* [REQUIREMENT]: Pick out each line in the items below that contains the word "Task" and copy those lines.

* [DATA FOR PROCESSING]:
>> Start

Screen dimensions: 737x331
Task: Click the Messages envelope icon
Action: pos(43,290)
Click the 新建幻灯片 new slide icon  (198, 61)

>> End
>> Start

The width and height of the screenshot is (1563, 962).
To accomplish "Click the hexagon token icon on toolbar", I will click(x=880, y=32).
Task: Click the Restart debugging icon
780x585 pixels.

>> End
>> Start

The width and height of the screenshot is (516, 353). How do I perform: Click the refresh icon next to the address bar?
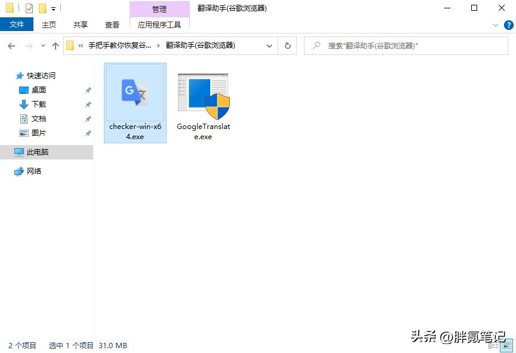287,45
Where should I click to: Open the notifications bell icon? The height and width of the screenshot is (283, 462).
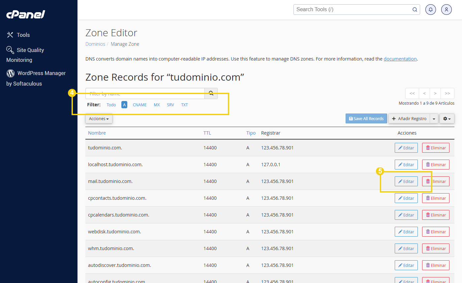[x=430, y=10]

>> End

* [SOLUTION]:
Task: Click the Messages envelope icon
Task: Click the Restart debugging icon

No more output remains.